**Work request:** Return every entry exactly. Leave nothing out.

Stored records
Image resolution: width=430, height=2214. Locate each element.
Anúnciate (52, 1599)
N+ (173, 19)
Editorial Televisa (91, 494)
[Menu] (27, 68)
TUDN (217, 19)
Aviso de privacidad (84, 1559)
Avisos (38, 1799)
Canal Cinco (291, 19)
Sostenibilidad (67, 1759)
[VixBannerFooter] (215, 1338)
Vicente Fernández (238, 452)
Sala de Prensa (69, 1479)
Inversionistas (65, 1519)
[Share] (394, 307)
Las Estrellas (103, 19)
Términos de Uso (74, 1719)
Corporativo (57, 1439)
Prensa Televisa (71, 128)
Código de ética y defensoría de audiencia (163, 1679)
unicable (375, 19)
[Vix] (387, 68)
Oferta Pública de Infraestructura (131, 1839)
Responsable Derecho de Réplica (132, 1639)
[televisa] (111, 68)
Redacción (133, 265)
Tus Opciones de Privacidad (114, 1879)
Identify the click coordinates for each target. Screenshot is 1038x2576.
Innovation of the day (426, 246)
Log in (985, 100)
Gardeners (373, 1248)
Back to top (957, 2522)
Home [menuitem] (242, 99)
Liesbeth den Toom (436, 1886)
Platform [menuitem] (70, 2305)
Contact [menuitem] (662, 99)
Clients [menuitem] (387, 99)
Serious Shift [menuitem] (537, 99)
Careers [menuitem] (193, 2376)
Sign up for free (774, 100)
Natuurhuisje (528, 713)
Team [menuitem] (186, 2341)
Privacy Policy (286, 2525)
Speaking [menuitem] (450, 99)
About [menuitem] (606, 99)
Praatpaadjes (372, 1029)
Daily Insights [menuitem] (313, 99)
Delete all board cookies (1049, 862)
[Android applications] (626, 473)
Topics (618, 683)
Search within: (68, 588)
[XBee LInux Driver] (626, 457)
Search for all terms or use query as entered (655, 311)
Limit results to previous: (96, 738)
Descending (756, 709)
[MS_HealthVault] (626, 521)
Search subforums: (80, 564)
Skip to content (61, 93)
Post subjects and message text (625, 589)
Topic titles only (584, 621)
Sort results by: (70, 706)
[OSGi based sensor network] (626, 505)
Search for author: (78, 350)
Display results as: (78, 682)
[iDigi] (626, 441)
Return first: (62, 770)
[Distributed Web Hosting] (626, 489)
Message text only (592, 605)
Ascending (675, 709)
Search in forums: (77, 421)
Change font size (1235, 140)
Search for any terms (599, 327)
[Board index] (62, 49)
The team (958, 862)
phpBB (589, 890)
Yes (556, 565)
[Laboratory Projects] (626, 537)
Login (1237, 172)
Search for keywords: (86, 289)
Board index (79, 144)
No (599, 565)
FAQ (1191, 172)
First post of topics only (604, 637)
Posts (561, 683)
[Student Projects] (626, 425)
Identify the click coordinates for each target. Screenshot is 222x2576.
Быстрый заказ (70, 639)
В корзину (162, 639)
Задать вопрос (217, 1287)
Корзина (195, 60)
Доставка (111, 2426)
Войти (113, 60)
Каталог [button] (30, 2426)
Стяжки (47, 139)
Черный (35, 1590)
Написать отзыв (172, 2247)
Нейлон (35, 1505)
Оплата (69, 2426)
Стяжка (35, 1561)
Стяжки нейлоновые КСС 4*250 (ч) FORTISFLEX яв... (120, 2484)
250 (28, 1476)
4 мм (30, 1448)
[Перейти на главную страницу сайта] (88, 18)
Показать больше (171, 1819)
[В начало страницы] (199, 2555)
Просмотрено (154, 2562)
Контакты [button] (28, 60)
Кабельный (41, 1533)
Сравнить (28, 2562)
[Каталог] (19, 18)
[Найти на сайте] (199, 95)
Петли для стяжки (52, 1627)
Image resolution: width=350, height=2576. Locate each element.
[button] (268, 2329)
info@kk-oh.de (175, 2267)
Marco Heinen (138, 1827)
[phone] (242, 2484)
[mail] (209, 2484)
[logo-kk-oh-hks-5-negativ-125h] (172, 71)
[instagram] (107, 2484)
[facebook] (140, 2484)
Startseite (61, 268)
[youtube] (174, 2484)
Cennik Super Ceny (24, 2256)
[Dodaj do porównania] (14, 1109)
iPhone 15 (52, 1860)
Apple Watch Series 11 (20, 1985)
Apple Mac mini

**Answer to the problem:**
Image resolution: width=430, height=2214. Locate each element.
Anúnciate (52, 1599)
N+ (173, 19)
Editorial Televisa (91, 494)
[Menu] (27, 68)
TUDN (217, 19)
Aviso de privacidad (84, 1559)
Avisos (38, 1799)
Canal Cinco (291, 19)
Sostenibilidad (67, 1759)
[VixBannerFooter] (215, 1338)
Vicente Fernández (238, 452)
Sala de Prensa (69, 1479)
Inversionistas (65, 1519)
[Share] (394, 307)
Las Estrellas (103, 19)
Términos de Uso (74, 1719)
Corporativo (57, 1439)
Prensa Televisa (71, 128)
Código de ética y defensoría de audiencia (163, 1679)
unicable (375, 19)
[Vix] (387, 68)
Oferta Pública de Infraestructura (131, 1839)
Responsable Derecho de Réplica (132, 1639)
[televisa] (111, 68)
Redacción (133, 265)
Tus Opciones de Privacidad (114, 1879)
Identify the click coordinates for each target. Screenshot is 1038x2576.
Innovation of the day (426, 246)
Log in (985, 100)
Gardeners (373, 1248)
Back to top (957, 2522)
Home [menuitem] (242, 99)
Liesbeth den Toom (436, 1886)
Platform [menuitem] (70, 2305)
Contact [menuitem] (662, 99)
Clients [menuitem] (387, 99)
Serious Shift [menuitem] (537, 99)
Careers [menuitem] (193, 2376)
Sign up for free (774, 100)
Natuurhuisje (528, 713)
Team [menuitem] (186, 2341)
Privacy Policy (286, 2525)
Speaking [menuitem] (450, 99)
About [menuitem] (606, 99)
Praatpaadjes (372, 1029)
Daily Insights [menuitem] (313, 99)
Delete all board cookies (1049, 862)
[Android applications] (626, 473)
Topics (618, 683)
Search within: (68, 588)
[XBee LInux Driver] (626, 457)
Search for all terms or use query as entered (655, 311)
Limit results to previous: (96, 738)
Descending (756, 709)
[MS_HealthVault] (626, 521)
Search subforums: (80, 564)
Skip to content (61, 93)
Post subjects and message text (625, 589)
Topic titles only (584, 621)
Sort results by: (70, 706)
[OSGi based sensor network] (626, 505)
Search for author: (78, 350)
Display results as: (78, 682)
[iDigi] (626, 441)
Return first: (62, 770)
[Distributed Web Hosting] (626, 489)
Message text only (592, 605)
Ascending (675, 709)
Search in forums: (77, 421)
Change font size (1235, 140)
Search for any terms (599, 327)
[Board index] (62, 49)
The team (958, 862)
phpBB (589, 890)
Yes (556, 565)
[Laboratory Projects] (626, 537)
Login (1237, 172)
Search for keywords: (86, 289)
Board index (79, 144)
No (599, 565)
FAQ (1191, 172)
First post of topics only (604, 637)
Posts (561, 683)
[Student Projects] (626, 425)
Identify the click coordinates for each target. Screenshot is 222x2576.
Быстрый заказ (70, 639)
В корзину (162, 639)
Задать вопрос (217, 1287)
Корзина (195, 60)
Доставка (111, 2426)
Войти (113, 60)
Каталог [button] (30, 2426)
Стяжки (47, 139)
Черный (35, 1590)
Написать отзыв (172, 2247)
Нейлон (35, 1505)
Оплата (69, 2426)
Стяжка (35, 1561)
Стяжки нейлоновые КСС 4*250 (ч) FORTISFLEX яв... (120, 2484)
250 (28, 1476)
4 мм (30, 1448)
[Перейти на главную страницу сайта] (88, 18)
Показать больше (171, 1819)
[В начало страницы] (199, 2555)
Просмотрено (154, 2562)
Контакты [button] (28, 60)
Кабельный (41, 1533)
Сравнить (28, 2562)
[Каталог] (19, 18)
[Найти на сайте] (199, 95)
Петли для стяжки (52, 1627)
Image resolution: width=350, height=2576. Locate each element.
[button] (268, 2329)
info@kk-oh.de (175, 2267)
Marco Heinen (138, 1827)
[phone] (242, 2484)
[mail] (209, 2484)
[logo-kk-oh-hks-5-negativ-125h] (172, 71)
[instagram] (107, 2484)
[facebook] (140, 2484)
Startseite (61, 268)
[youtube] (174, 2484)
Cennik Super Ceny (24, 2256)
[Dodaj do porównania] (14, 1109)
iPhone 15 (52, 1860)
Apple Watch Series 11 (20, 1985)
Apple Mac mini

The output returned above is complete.